1 Muharram Libur? Yuk, Intip Amalan Sunnah di Tahun Baru Hijriah!
Pemerintah Indonesia telah menetapkan tanggal merah untuk memperingati Tahun Baru Islam 1447 Hijriah. Berdasarkan SKB 3 Menteri, hari libur 1 Muharram 1447 H jatuh pada hari Jumat, 27 Juni 2025. Ini menjadi kesempatan bagi umat Islam untuk merenung dan mendekatkan diri kepada Allah SWT di awal tahun yang baru. Bulan Muharram sendiri memiliki keutamaan dan sejarah penting dalam Islam yang menjadikannya waktu yang tepat untuk memperbanyak ibadah dan amalan sunnah.
Muharram adalah bulan pertama dalam kalender Hijriah dan termasuk salah satu dari empat bulan haram. Empat bulan haram ini adalah Dzulkaidah, Dzulhijjah, Muharram, dan Rajab. Keempat bulan ini disebut “haram” karena pada masa lalu, pertempuran dan pertumpahan darah sangat diharamkan di dalamnya untuk menghormati kesuciannya. Rasulullah SAW bersabda mengenai hal ini:
“Sesungguhnya zaman telah berputar sebagaimana keadaannya pada hari Allah menciptakan langit dan bumi, dalam setahun ada dua belas bulan, darinya ada empat bulan haram, tiga di antaranya adalah Dzulkaidah, Dzulhijjah dan Muharram, sedangkan Rajab adalah bulan Mudhar yang di antaranya terdapat Jumadil Akhir dan Sya’ban.” (HR Bukhari dan Muslim)
Menurut penjelasan para ulama, penamaan bulan Muharram (yang berasal dari kata haram) bertujuan untuk mengukuhkan dan mengingatkan kembali umat Islam tentang statusnya yang suci dan dihormati. Berada di awal tahun, bulan ini menjadi penanda dimulainya lembaran baru yang diharapkan bisa diisi dengan ketaatan dan amalan saleh. Memahami keutamaan ini seharusnya memotivasi setiap muslim untuk memanfaatkan waktu luang di hari libur 1 Muharram dengan sebaik-baiknya.
Amalan Awal Tahun Hijriah¶
Memanfaatkan momentum libur 1 Muharram 1447 H yang jatuh pada Jumat, 27 Juni 2025, ada beberapa amalan yang dianjurkan dalam Islam. Amalan-amalan ini merupakan kesempatan untuk meraih keberkahan di awal tahun baru Hijriah. Meskipun tidak semua amalan memiliki dalil yang sama kuatnya dari Nabi SAW secara langsung, beberapa di antaranya didasarkan pada praktik para sahabat atau anjuran umum untuk memperbanyak kebaikan di bulan-bulan mulia seperti Muharram.
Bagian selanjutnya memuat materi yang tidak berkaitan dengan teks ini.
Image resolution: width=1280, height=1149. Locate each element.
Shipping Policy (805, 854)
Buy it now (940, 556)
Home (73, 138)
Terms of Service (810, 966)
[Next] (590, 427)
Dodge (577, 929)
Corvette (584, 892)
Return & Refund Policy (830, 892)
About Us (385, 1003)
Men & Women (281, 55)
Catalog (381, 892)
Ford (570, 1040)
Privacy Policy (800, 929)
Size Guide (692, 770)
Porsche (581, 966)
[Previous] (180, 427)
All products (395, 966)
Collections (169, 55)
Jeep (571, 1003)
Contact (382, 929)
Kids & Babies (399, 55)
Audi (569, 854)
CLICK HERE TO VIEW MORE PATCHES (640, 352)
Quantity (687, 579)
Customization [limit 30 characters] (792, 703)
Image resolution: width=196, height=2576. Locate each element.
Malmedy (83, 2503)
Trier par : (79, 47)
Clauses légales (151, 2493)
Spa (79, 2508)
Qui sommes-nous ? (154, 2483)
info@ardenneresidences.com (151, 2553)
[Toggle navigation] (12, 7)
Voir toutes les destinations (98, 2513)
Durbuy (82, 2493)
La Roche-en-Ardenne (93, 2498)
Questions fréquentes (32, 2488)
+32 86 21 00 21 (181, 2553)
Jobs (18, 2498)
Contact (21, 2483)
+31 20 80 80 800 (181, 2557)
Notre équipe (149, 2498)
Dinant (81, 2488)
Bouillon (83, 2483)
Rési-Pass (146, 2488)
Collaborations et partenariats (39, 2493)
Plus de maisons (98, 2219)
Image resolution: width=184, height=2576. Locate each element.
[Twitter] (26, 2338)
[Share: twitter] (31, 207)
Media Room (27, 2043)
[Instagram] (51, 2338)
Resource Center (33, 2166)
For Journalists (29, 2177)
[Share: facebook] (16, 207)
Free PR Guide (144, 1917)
Mari kita intip beberapa amalan yang bisa dikerjakan di awal tahun baru Hijriah, khususnya pada tanggal 1 Muharram:
1. Membaca Doa Awal Tahun¶
Salah satu amalan yang populer dilakukan umat Islam di malam atau hari pertama tahun baru Hijriah adalah membaca doa awal tahun. Doa ini biasanya dibaca setelah waktu Maghrib pada malam 1 Muharram, menandai pergantian hari dalam kalender Hijriah. Meskipun ada perbedaan pendapat di kalangan ulama mengenai sumber doa ini, banyak yang mengambilnya dari kitab-kitab klasik yang disusun oleh ulama terdahulu.
Berikut adalah bacaan doa awal tahun yang sering diamalkan:
اَللّٰهُمَّ أَنْتَ الْأَبَدِيُّ الْقَدِيمُ الْأَوَّلُ، وَعَلَىٰ فَضْلِكَ الْعَظِيمِ وَكَرِيمِ جُوْدِكَ الْمُعَوَّلُ. وَهٰذَا عَامٌ جَدِيْدٌ قَدْ أَقْبَلَ. أَسْأَلُكَ الْعِصْمَةَ فِيْهِ مِنَ الشَّيْطَانِ وَأَوْلِيَائِهِ، وَالْعَوْنَ عَلَىٰ هٰذِهِ النَّفْسِ الْأَمَّارَةِ بِالسُّوْءِ، وَالِاشْتِغَالِ بِمَا يُقَرِّبُنِيْ إِلَيْكَ زُلْفَىٰ، يَا ذَا الْجَلَالِ وَالْإِكْرَامِ. وَصَلَّى اللهُ عَلَى سَيِّدِنَا مُحَمَّدٍ وَعَلَى اٰلِهِ وَصَحْبِهِ وَسَلَّمَ.
Artinya: “Ya Allah Engkaulah yang Abadi, Terdahulu, lagi Awal. Dan hanya kepada anugerah-Mu yang Agung dan kedermawanan-Mu yang Mulia tempat bergantung. Dan ini adalah tahun baru yang telah tiba. Aku memohon kepada-Mu di dalamnya penjagaan dari godaan setan dan kekasih-kekasihnya, pertolongan untuk mengalahkan nafsu amarah yang selalu mengajak kepada keburukan, serta kesibukan dalam melakukan amal yang dapat mendekatkan diriku kepada-Mu sedekat-dekatnya, wahai Dzat yang memiliki keagungan dan kemuliaan. Semoga Allah senantiasa melimpahkan rahmat dan keselamatan kepada junjungan kami Nabi Muhammad SAW, dan ke atas para keluarga dan sahabatnya.”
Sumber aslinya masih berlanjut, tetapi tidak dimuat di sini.